[Data extracted from a collection]
****
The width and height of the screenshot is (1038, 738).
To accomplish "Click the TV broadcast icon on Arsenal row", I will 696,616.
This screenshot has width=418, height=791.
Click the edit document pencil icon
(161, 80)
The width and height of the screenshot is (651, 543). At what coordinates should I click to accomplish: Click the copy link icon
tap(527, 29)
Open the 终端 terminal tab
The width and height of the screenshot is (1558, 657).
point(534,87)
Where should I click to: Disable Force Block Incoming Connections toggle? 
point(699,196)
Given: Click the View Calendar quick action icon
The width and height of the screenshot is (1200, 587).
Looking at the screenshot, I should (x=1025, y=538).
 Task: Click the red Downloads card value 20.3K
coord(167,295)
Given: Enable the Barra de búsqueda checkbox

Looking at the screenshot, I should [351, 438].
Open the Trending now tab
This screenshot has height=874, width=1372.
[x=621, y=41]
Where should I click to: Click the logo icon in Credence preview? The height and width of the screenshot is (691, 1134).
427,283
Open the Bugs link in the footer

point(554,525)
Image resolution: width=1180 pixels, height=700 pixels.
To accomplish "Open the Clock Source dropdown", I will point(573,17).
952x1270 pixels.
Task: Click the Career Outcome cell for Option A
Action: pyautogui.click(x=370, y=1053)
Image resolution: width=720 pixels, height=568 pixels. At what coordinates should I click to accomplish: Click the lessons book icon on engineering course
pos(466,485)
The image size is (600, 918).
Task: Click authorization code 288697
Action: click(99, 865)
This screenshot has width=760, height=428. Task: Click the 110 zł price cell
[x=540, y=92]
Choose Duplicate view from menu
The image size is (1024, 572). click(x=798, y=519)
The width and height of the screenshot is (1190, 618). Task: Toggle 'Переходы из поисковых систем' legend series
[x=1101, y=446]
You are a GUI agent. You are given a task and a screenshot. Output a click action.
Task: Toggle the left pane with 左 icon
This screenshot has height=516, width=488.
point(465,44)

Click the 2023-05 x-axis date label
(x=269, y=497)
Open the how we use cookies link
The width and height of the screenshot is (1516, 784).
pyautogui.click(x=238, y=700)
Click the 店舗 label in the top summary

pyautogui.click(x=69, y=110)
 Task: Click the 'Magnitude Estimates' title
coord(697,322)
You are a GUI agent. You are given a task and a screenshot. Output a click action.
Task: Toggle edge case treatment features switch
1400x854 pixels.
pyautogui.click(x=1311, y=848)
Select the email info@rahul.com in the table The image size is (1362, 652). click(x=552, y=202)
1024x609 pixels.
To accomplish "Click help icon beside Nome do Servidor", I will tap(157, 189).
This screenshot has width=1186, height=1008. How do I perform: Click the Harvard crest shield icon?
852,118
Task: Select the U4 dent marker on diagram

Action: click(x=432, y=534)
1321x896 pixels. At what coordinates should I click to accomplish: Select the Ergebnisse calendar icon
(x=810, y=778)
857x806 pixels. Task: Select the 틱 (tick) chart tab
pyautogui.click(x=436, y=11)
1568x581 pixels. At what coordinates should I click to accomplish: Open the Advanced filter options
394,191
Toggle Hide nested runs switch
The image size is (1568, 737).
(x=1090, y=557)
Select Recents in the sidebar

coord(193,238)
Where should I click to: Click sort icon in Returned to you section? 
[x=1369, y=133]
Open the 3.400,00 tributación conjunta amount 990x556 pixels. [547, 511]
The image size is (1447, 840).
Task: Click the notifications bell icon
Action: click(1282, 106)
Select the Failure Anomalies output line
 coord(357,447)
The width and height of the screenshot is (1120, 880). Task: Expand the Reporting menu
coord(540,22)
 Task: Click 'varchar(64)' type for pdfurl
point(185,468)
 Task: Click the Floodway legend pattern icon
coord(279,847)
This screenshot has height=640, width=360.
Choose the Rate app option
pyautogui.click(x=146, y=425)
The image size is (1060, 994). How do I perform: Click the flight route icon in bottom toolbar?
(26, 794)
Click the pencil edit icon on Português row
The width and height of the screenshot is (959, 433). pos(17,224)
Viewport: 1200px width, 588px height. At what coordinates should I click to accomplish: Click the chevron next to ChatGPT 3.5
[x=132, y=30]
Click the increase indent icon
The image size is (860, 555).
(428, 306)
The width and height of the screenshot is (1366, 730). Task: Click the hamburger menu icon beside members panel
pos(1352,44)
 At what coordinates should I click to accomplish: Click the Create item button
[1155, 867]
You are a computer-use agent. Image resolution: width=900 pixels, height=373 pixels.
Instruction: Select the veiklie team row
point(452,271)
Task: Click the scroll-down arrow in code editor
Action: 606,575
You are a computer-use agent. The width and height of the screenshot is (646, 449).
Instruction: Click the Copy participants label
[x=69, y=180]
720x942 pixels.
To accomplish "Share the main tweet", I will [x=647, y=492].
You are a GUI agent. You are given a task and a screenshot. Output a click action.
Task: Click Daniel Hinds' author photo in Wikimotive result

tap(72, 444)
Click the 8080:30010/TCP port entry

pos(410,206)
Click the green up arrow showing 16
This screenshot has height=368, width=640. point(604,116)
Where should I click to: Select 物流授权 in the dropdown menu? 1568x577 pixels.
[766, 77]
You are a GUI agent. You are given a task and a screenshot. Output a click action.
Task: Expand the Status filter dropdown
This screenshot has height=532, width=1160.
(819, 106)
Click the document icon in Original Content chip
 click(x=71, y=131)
****
[Task statement] In the entries, how many lines include the string "computer"? Only the number should be given.

[Result of the task] 2